### What to work on
Could you write out, word for word, only the lines from the one containing "Viewport: 1029px width, 406px height." through the last line of the data below?

### Items from a data source
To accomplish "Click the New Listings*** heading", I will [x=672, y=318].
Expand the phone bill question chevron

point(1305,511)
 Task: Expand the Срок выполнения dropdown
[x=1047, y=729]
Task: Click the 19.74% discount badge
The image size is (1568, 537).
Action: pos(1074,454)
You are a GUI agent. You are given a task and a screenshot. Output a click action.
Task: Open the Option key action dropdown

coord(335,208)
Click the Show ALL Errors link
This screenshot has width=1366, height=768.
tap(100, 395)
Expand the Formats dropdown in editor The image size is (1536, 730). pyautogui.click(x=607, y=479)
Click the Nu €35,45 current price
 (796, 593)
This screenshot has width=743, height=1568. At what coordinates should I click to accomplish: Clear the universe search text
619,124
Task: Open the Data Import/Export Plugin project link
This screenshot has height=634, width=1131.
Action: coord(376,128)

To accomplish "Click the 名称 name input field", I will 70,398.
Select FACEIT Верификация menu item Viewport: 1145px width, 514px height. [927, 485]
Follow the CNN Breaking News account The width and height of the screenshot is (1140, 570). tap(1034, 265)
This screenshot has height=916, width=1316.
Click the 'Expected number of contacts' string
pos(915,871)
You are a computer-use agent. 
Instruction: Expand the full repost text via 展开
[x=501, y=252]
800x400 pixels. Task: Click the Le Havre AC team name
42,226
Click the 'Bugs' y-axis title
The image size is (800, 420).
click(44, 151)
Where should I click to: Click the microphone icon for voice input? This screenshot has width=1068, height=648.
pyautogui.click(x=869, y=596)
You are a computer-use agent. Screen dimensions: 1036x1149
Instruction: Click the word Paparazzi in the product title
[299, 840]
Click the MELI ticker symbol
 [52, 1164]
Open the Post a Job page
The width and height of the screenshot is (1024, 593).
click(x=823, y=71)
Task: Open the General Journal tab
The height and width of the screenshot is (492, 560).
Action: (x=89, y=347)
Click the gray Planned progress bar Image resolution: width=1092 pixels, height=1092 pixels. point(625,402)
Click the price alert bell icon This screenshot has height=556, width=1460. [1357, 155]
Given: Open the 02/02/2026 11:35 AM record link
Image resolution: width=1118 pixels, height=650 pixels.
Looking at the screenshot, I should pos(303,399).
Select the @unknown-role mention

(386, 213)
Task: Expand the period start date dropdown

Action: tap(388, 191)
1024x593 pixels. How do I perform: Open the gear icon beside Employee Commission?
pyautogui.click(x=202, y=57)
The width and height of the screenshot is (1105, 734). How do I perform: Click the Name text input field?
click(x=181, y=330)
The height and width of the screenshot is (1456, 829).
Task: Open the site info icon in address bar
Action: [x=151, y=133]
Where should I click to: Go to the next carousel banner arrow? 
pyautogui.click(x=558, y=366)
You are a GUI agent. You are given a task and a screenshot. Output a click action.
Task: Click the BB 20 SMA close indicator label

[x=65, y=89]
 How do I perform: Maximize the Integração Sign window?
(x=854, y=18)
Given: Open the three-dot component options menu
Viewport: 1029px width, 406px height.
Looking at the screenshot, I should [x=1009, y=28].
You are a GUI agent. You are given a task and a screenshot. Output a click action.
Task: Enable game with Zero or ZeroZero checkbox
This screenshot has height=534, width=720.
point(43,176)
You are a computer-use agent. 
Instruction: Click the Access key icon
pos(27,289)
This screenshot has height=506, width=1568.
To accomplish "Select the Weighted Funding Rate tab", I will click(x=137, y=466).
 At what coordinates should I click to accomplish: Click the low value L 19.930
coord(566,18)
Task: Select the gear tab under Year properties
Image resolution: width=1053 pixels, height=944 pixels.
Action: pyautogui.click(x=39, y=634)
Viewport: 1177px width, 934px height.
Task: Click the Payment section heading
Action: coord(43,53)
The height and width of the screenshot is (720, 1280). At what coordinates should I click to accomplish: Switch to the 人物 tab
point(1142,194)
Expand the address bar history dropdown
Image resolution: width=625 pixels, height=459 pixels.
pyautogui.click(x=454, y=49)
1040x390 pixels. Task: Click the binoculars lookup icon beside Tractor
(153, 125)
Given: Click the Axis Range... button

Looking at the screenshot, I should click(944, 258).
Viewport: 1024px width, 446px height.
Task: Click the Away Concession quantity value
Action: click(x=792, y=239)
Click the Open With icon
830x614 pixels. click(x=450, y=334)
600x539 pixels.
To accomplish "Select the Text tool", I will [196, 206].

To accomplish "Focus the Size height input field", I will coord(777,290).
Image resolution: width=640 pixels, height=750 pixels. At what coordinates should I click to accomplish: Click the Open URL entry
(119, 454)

### Response below
Viewport: 1029px width, 406px height.
Looking at the screenshot, I should [x=1009, y=28].
You are a GUI agent. You are given a task and a screenshot. Output a click action.
Task: Enable game with Zero or ZeroZero checkbox
This screenshot has height=534, width=720.
point(43,176)
You are a computer-use agent. 
Instruction: Click the Access key icon
pos(27,289)
This screenshot has height=506, width=1568.
To accomplish "Select the Weighted Funding Rate tab", I will click(x=137, y=466).
 At what coordinates should I click to accomplish: Click the low value L 19.930
coord(566,18)
Task: Select the gear tab under Year properties
Image resolution: width=1053 pixels, height=944 pixels.
Action: pyautogui.click(x=39, y=634)
Viewport: 1177px width, 934px height.
Task: Click the Payment section heading
Action: coord(43,53)
The height and width of the screenshot is (720, 1280). At what coordinates should I click to accomplish: Switch to the 人物 tab
point(1142,194)
Expand the address bar history dropdown
Image resolution: width=625 pixels, height=459 pixels.
pyautogui.click(x=454, y=49)
1040x390 pixels. Task: Click the binoculars lookup icon beside Tractor
(153, 125)
Given: Click the Axis Range... button

Looking at the screenshot, I should click(944, 258).
Viewport: 1024px width, 446px height.
Task: Click the Away Concession quantity value
Action: click(x=792, y=239)
Click the Open With icon
830x614 pixels. click(x=450, y=334)
600x539 pixels.
To accomplish "Select the Text tool", I will [196, 206].

To accomplish "Focus the Size height input field", I will coord(777,290).
Image resolution: width=640 pixels, height=750 pixels. At what coordinates should I click to accomplish: Click the Open URL entry
(119, 454)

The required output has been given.